Following the board’s ruling, Assemblyman Miguel Santiago, D-Los Angeles, who represents the 53rd Assembly District that includes Vernon and Maywood, said in a press release that Sterigenics will continue to let pollutants escape until a new plan is adopted.
“We need to ensure that Sterigenics will not pollute our communities so we can protect our communities and workers,” Santiago said. “Our communities and especially our children deserve clean air. I urge the SCAQMD hearing board to reconvene as soon as possible and have the Sterigenics facility stop poisoning our communities with cancer-causing chemicals. We will not stop until our communities are safe and free of polluted air.”
The Sterigenics facilities sterilizes more than 45 million units of medical equipment a year, including catheters, surgical kits, IV sets and more.
Sterigenics released a statement saying the company is disappointed that the stipulated proposed order with the SCAQMD was not approved by the hearing board, and that the facilities already had begun implementing the control enhancements.
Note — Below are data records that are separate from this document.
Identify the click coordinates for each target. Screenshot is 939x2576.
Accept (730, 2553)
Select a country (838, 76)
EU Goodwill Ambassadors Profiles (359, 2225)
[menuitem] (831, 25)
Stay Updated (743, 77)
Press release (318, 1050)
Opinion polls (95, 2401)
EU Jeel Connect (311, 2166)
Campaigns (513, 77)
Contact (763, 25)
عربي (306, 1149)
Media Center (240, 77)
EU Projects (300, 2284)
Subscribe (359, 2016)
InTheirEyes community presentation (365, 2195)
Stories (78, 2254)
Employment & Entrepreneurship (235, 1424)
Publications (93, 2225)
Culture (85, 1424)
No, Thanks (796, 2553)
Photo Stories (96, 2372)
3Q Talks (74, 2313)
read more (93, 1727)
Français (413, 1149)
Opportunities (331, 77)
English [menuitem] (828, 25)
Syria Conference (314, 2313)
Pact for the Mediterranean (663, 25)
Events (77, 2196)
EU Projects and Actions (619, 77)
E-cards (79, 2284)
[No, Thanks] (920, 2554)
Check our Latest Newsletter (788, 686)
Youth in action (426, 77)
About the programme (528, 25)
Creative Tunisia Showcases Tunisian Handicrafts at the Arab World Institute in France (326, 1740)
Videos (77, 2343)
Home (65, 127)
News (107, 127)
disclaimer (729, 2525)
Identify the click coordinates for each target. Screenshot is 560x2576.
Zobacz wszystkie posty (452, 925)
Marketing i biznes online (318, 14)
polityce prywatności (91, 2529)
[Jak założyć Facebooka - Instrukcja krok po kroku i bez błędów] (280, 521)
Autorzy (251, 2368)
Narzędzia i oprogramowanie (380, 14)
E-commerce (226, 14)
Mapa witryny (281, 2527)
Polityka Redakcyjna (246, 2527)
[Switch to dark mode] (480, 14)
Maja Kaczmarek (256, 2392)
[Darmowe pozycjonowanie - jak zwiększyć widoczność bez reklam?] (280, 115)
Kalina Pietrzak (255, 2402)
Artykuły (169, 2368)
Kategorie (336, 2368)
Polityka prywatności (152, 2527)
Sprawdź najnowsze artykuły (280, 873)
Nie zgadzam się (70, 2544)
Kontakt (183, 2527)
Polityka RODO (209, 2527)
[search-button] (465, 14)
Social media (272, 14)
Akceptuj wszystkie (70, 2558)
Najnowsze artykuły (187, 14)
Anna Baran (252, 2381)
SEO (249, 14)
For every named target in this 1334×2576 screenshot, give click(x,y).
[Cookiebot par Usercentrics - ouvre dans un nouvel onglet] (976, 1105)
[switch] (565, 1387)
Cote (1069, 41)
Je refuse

“We will not let recent developments delay implementation of these measures and we will continue to work under the oversight of SCAQMD to reduce emissions further,” the statement said. “Accordingly, Sterigenics will voluntarily proceed with implementing the immediate, interim, and long-term emissions control enhancements on the timeline outlined in the proposed order.”
The company also set up a web page at www.sterigenicsvernon.com, with information about the process of sterilizing medical devices, how manufactures and hospitals benefit from it and the creation of 40 “well-paying industrial jobs in the area.”
The next board hearing is set for Aug. 30.